For many Americans living in 1876, the western part of the United States held the promise of great riches. Gold had been discovered in California, and in the early 1870s many were certain that huge amounts of the ore would be found in Montana and the Black Hills of South Dakota. Some small gold claims had already been filed there, but few struck it rich.
What the miners didn't know is that a lost shipment of gold was - and may still be - buried near the Little Bighorn battle site. When Custer and his men died on June 25, 1876, a steamboat named the Far West was making its way up the Bighorn River. Under the command of Captain Grant Marsh, the Far West had orders to follow the Bighorn River to the mouth of the Little Bighorn. Captain Marsh was then to guide the boat fifteen to twenty miles upstream and rendezvous with General Alfred H. Terry and resupply his troops. As the boat sailed to its destination, word reached Captain Marsh that Custer and his men had been massacred and that wounded soldiers would be brought to the Far West and taken to Fort Lincoln, near Bismarck, North Dakota.
The story of the Far West becomes confusing at this point. Some researchers agree that gold was on board the supply boat, but they disagree on how it got there.
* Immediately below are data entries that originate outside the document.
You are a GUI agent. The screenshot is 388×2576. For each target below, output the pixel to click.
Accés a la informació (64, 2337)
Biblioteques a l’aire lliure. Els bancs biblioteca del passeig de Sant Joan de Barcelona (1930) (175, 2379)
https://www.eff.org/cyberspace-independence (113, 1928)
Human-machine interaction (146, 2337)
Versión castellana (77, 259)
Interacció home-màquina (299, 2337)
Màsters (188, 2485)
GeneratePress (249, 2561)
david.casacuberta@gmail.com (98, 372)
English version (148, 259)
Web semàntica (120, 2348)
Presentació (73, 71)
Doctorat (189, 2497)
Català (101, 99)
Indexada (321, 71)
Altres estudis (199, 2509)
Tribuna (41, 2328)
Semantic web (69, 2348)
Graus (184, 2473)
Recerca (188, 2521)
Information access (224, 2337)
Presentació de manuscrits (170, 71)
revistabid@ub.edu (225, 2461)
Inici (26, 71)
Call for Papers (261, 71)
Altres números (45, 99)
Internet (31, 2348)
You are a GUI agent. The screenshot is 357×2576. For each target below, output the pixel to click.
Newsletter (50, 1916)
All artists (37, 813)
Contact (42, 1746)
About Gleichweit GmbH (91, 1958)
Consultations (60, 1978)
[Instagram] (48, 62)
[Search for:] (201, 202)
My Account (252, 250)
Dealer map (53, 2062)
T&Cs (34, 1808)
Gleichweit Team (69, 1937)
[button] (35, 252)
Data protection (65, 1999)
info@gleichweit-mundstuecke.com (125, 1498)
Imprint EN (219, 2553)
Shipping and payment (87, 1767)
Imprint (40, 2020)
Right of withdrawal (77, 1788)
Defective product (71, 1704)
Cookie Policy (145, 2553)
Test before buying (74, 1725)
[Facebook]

What's more, they agree that the gold was buried onshore, but they disagree on its precise location. In fact, two stories have been told to account for the appearance - and disappearance - of the Far West gold.
According to an account by writer Emile Schurmacher in his book Lost Treasures and How to Find Them, Captain Marsh had taken the boat to Williston, North Dakota, where it had collected a shipment of gold bars worth $375,000 and then left for its rendezvous with General Terry. The gold was to be delivered to Bismarck on the return trip.
After fifty-two wounded men were brought on board to make the 740-mile trip to Bismarck, Marsh realized that he would need all the room he had on board for firewood to fuel the steamer's engine. The gold would have to be buried ashore temporarily; he could return later to collect it.
Schurmacher says that Marsh twice attempted to retrieve the gold. Once, two months after it was hidden, he docked the boat in the same location. He could identify the site because tree stumps indicated where the crew had cut firewood to make the return journey to Bismarck. Unfortunately, heavy rains had caused a mud slide to wash over the burial site. Despite considerable digging, he and his men were unable to find even one bar of gold.
The other account, by writer Roy Norvill in his book The Treasure Seeker's Treasury, is more dramatic. In it, Captain Marsh encountered three men on the evening of June 26, the day after Custer's death. Marsh had not yet learned of the massacre, but he knew that many Sioux were in the area. The men shouted to Marsh from the riverbank. They were Gil Longworth, a wagon driver, and Tom Dickson and Mark Jergens, his guards. They were carrying a shipment of gold nuggets from Bozeman, Montana, to Bismarck. Longworth was worried that he would be attacked by the Sioux and would never deliver the gold shipment, so he begged Marsh to take it on board the Far West.
After it was transferred to the ship, Longworth, Dickson, and Jergens headed back to Bozeman on land, a route they considered safer. But Captain Marsh had second thoughts about keeping the gold on board. As he watched the smoke from many Sioux campsites that night, he concluded that it would be safer to hide the gold ashore and return for it later. This was accomplished the same night.
In the next few days, the wounded soldiers were brought to the steamer and Marsh learned the fate of the three men from Bozeman: All three were killed by the Sioux. Dickson and Jergens died at Pryor's Creek; Longworth's body was found a few days later at a spot known as Clark's Fork. Apparently, he had escaped the Sioux but had been mortally wounded in the process.
Norvill writes that, although Marsh never forgot about the gold, he made no attempt to recover it. He was afraid that a return trip would be too risky. In 1879, however, he visited Bozeman to find the freight company that had hired Longworth. Unfortunately, the company had long since closed.
Two stories - and two versions of how the gold came to be on board the Far West and where it was buried.
Is either story true? Did Marsh load a shipment of gold bars in Williston, or did he accept a frightened driver's load of gold nuggets from Bozeman? Did he bury it on the Bighorn River, as Schurmacher claims, one-half mile from the Yellowstone River? Or did he bury it,as Norvill says, fifteen to twenty miles up the Bighorn River from the mouth of the Little Bighorn? Could there be two gold treasures? Or did one or both writers concoct intriguing stories?
Two things can be said for certain. First, Captain Grant Marsh and the Far West were real. Second, both helped in the evacuation of wounded soldiers and sailed the Bighorn and Little Bighorn rivers at the time of Custer's death.
Beyond that, however, nothing is clear. Although many people believe that a cache of gold is buried along the Bighorn River, a treasure tracker interested in this case should do a lot of library research before making a trip to the Bighorn River.